Tag Archives: bplans.com

The Broken Spreadsheet That Birthed a Business Startup

I thoroughly enjoyed doing this Mixergy Interview, published this week, about how I bootstrapped Palo Alto Software from zero to about $10 million annual revenues:

Tim Berry on Mixergy
Tim Berry on Mixergy

It started one morning at 2 a.m., when I had to deliver a finished set of financials the next morning. It was 2 a.m. and I was tired and done with the financials but I had done something in either Lotus 1, 2, 3 or Excel because I use both. I don’t remember which one it was but I had done something to break the damn spreadsheet! If the financials are going to work, when you change the assumptions the balance still balances and the cash flow, and so on.

So it was 2 a.m. and I had broken the spreadsheet. I thought to myself, there is so much productizability in this. I have to be [building this out,] assumptions, inputs, outputs [and so on], so that this doesn’t happen again.

Mixergy is a collection of interviews with entrepreneurs.

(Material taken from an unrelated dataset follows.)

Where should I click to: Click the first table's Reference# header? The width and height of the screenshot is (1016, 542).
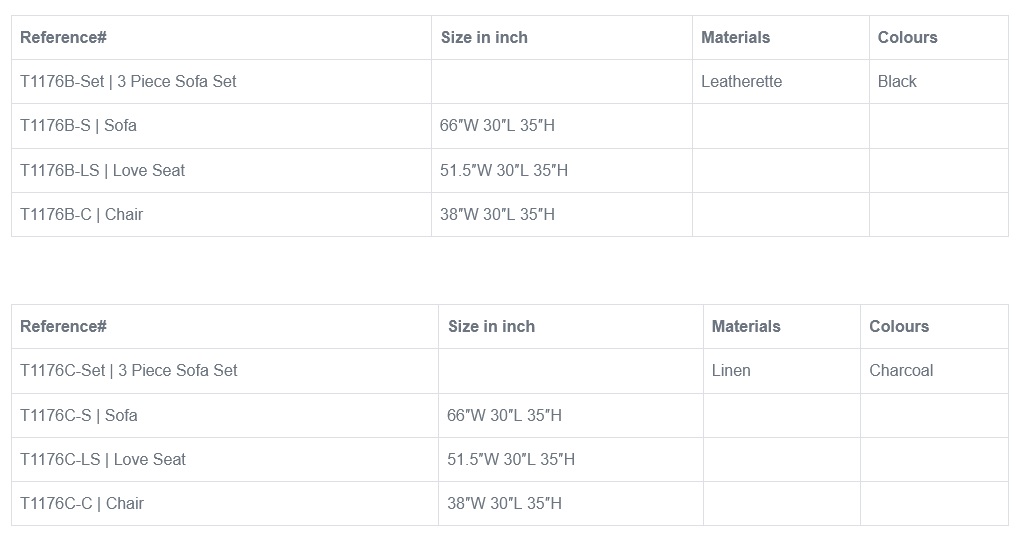click(63, 38)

Andrew Warner, founder, does a great job interviewing, and collecting interviews. The goal is a collection of thoughts and stories about entrepreneurship. I’m proud to be included.

Andrew posts the complete transcript along with the interview, so it’s easier to browse. Here’s another snippet, about raising venture capital and buying them back:

But then, and this is what’s important for the story, you need compatibility with your investors. When the whole thing crashed in 2001, then we had completely different business models. Our investors needed us to have an exit, a liquidity event. Valuations were back down onto what they really were, you know, two and a half times revenues, for example, for a healthy software company.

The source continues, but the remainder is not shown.